Although anti-retroviral (ARV) therapy can suppress the amount of HIV found in the blood to an undetectable level, it has been shown that treatment cannot eliminate the virus completely as rapid viral rebound is observed during treatment interruptions. One of the major barriers in curing HIV is the persistence of long-lived memory CD4+ T cells that have an integrated viral DNA which is replication competent but transcriptionally silent. These cells only minimally express viral protein, making them inaccessible targets for immune responses as well as every available antiretroviral drug. Random activation of these replication competent latent reservoirs is one of the major contributors towards the rapid viral rebound after treatment cessation. There is also evidence that sanctuary sites or anatomical reservoirs with non-suppressive levels of antiretroviral drugs during treatment exist and support ongoing low-level replication. Clinical studies measuring antiretroviral drug concentrations in lymph nodes (LNs) revealed lower concentrations compared to peripheral blood levels, which raises the possibility that drug concentrations in some tissues may be low enough to allow ongoing HIV replication even in treated patients, forming sanctuary sites. Motivated by these challenging observations, the overarching goal of my thesis is to understand the formation, behavior and existence of these latent and anatomical reservoirs using mathematical models that will aid towards possible curative strategies in HIV.

The first objective of this research is to develop mathematical models that understand drug penetration in anatomical reservoirs such as lymph nodes. We achieve this by integrating known pharmacokinetic and pharmacodynamic (PK/PD) parameters of the anti-retroviral drugs into a spatial model of reaction and transport dynamics within a solid lymph node lobule. Our integrated spatial dynamics – pharmacokinetic model reproduced the experimentally observed exclusion of antivirals from lymphoid sites. The strongest predictor of drug exclusion from the lymphoid lobule, independent of drug class, was lobule size; large lobules (high inflammation) exhibited high levels of drug exclusion.  PK/PD characteristics associated with poor lymphoid penetration include high cellular uptake rates and low intracellular half-lives. To determine whether this exclusion might lead to ongoing replication, target CD4+ T cell, infected CD4+ T cell, free virus, and intracellular IC50 values of anti-retroviral drugs were incorporated into the model.  Notably, for median estimates of PK/PD parameters and lobule diameters consistent with low to moderate inflammation, the model predicts no ongoing viral replication, despite substantial exclusion of the drugs from the lymphoid site.  Monte-Carlo studies drawn from the prior distributions of the PK/PD parameters predicts increases in site-specific HIV replication in a small fraction of the patient population for lobule diameters greater than 0.2 mm;  this fraction increases as the site diameter/ inflammation level increases.  The model shows that cART consisting of two nRTIs and one PI is the most likely treatment combination to support formation of a sanctuary site, a finding that is consistent with clinical observations. We further modify our concentric spherical shells assumption to account for a more generalized asymmetric model built using a regular tetrahedron mesh framework that will help us in distinguishing the different modes of drug transport (i.e. active and passive diffusion) in the lymph node architecture, addressing which might inform possible drug design techniques that can suppress ongoing low level viral replication in these sanctuary sites.

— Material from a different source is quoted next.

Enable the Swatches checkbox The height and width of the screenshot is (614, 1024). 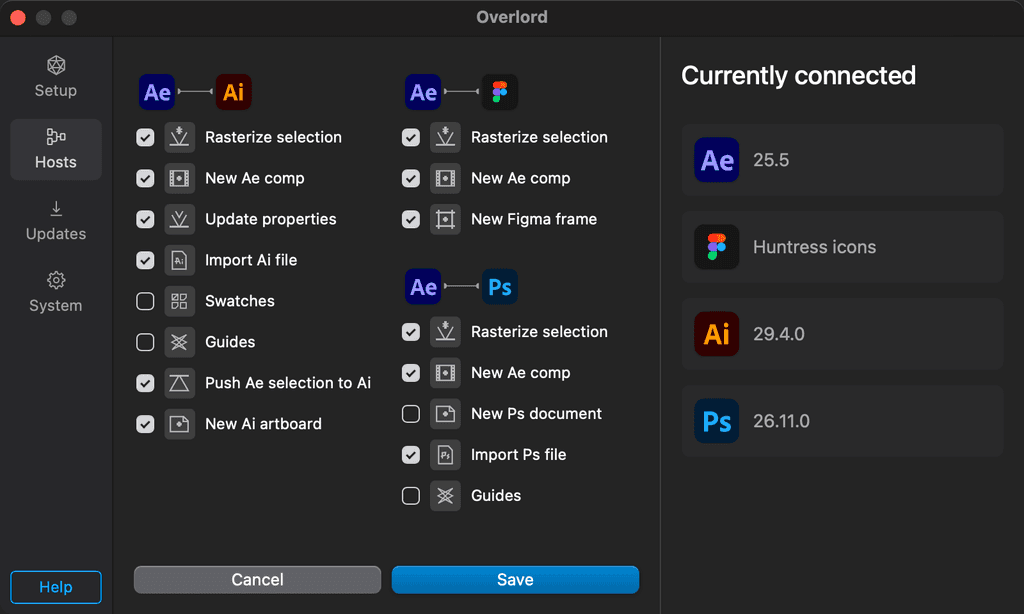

The second objective of this research is to develop mathematical models in light of new experimental evidence on the behavior of latent reservoirs that might suggest possible curative strategies. In patients on suppressive antiretroviral therapy, the half-life of these cells is approximately 4-5 years, with clonal expansion of the cells resulting in an overall reservoir half-life in excess of 40 years.  A recent study has shown that prior to the initiation of antiretroviral therapy, the half-life of this latent reservoir is on the order of two weeks.  We present two models explaining the wide disparity in the on- and off-treatment half-lives of the quiescent infected T cells. In the first model, generalized (antigen non-specific) immune activation due to the high HIV viral loads explains the high latent reservoir turnover rates in the absence of treatment.  If this mechanism dominates, we demonstrate that reduction of the latent reservoir size is possible, either through the administration of exogenous antigen or through the use of timed treatment interruptions.  In the second model, direct killing of reservoir cells by HIV drives the increased turnover off-treatment.  If this mechanism dominates, modulation of the reservoir size is not possible by the methods described above.  Previously published models of the immune response to HIV show the possibility of inducing post-treatment control by reducing the latent reservoir size; by incorporating the same immune response dynamics in our first model, it is shown that post-treatment control can be induced using either exogenous antigen administration or timed treatment interruptions.